Singapore, Jan 22, 2026, 14:49 SGT — Regular session
- DBS shares held steady in afternoon trading while Singapore stocks edged higher.
- A broker upgrade sparked a rally in peer UOB, keeping the sector in the spotlight.
- Traders are bracing for DBS’ Feb 9 earnings, hunting for hints on 2026 margins and dividend plans.
Shares of DBS Group Holdings Ltd ticked up 0.1% to S$58.08 by early afternoon in Singapore, following a 0.2% drop Wednesday. Trading volume hit roughly 2.1 million shares, according to MarketScreener data. (MarketScreener)
Singapore’s banks continue to dominate the local index, making this move significant as traders seek an edge ahead of earnings season with little new company news to work from. The Straits Times Index climbed almost 0.6% in early trading, according to The Business Times. (The Business Times)

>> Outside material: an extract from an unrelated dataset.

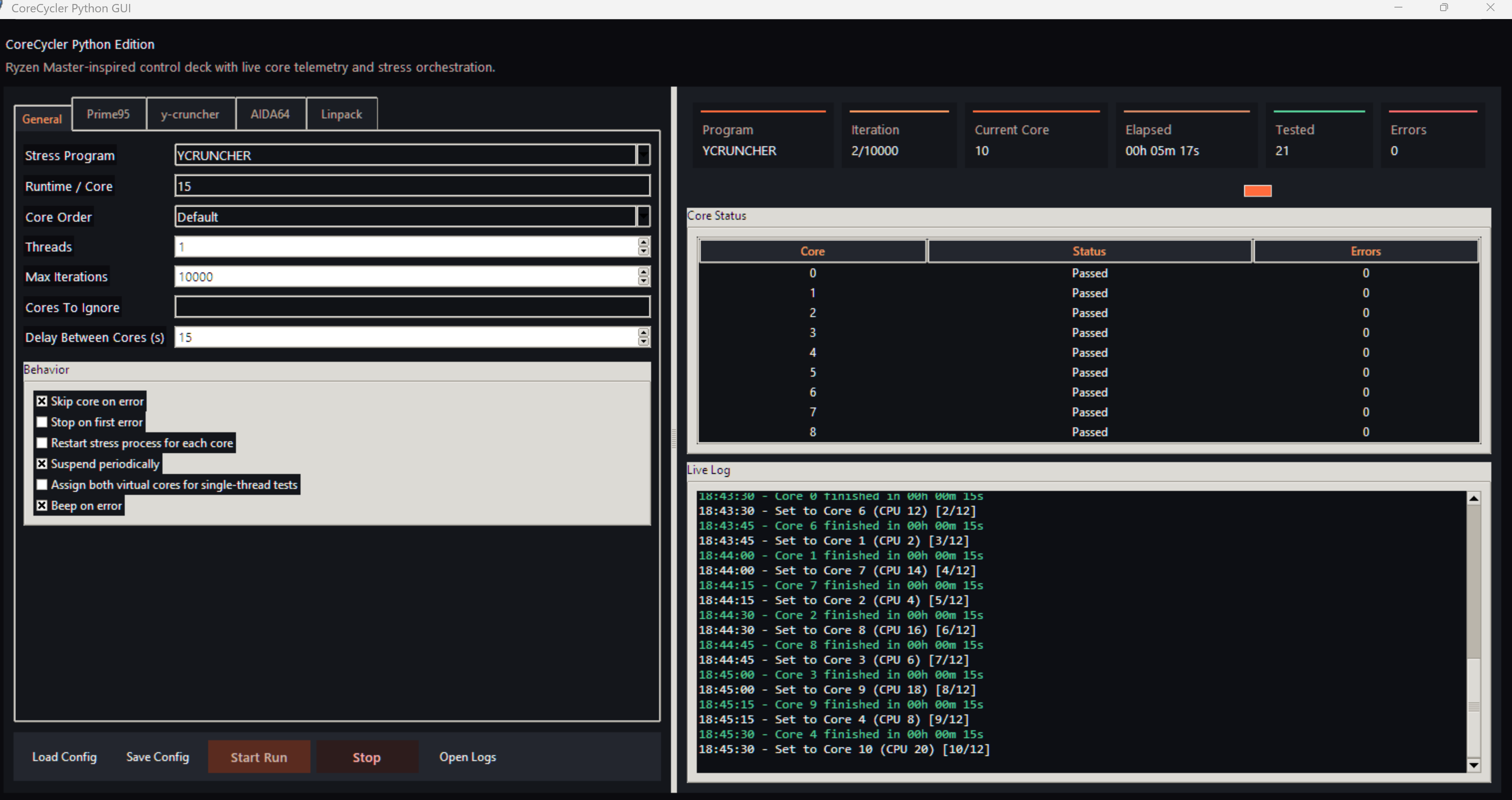Click into the Cores To Ignore field
This screenshot has width=1512, height=800.
[x=411, y=307]
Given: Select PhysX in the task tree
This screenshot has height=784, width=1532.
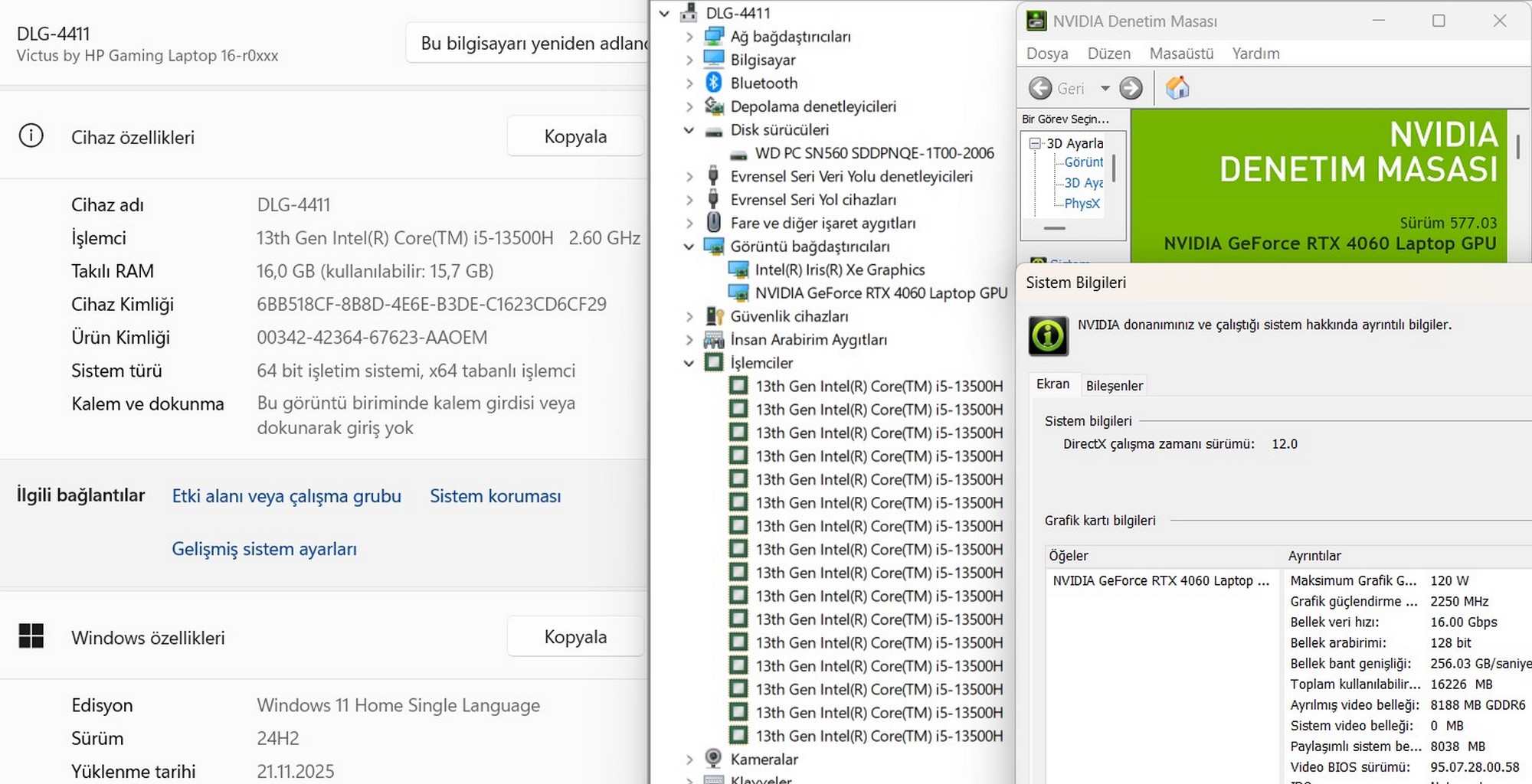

For DBS, the focus isn’t on today’s trading but what the upcoming results reveal about 2026. Investors are scanning for signs that cheaper funding and loan growth might cushion the blow from falling rates, while fee income holds steady.
UOB grabbed the spotlight this morning. Shares jumped 2.2% to S$37.58 in early trading after Macquarie upgraded the bank to “outperform,” The Business Times reports. Macquarie analyst Jayden Vantarakis noted, “Lower rates are a double-edged sword, pressuring revenues in FY2026 but benefiting valuations.” The bank is set to release its full-year results on Feb 24. (The Business Times)
OCBC edged higher as well, last seen up 0.6% at S$20.56. On Thursday, shares fluctuated between S$20.48 and S$20.59, according to SGinvestors data. (SG Investors)
DBS operates commercial banking and financial services across Asia via its core unit, DBS Bank. Its activities cover consumer banking, wealth management, and institutional banking, according to a Reuters company profile. (Reuters)
Traders are zeroing in on guidance now, not just the headline profit. Loan growth and fee income are key, as is provisions—the cash banks reserve for possible loan losses. Net interest margin, the gap between earnings on loans and the cost of deposits, also draws close attention since it can swing rapidly with rate changes.
But here’s the rub. Should rate cuts arrive sooner than anticipated, margins could tighten more quickly, sending shares into trouble despite stable credit quality. A dip in fee income or an unexpected spike in provisions would challenge how much optimism the market has already baked in.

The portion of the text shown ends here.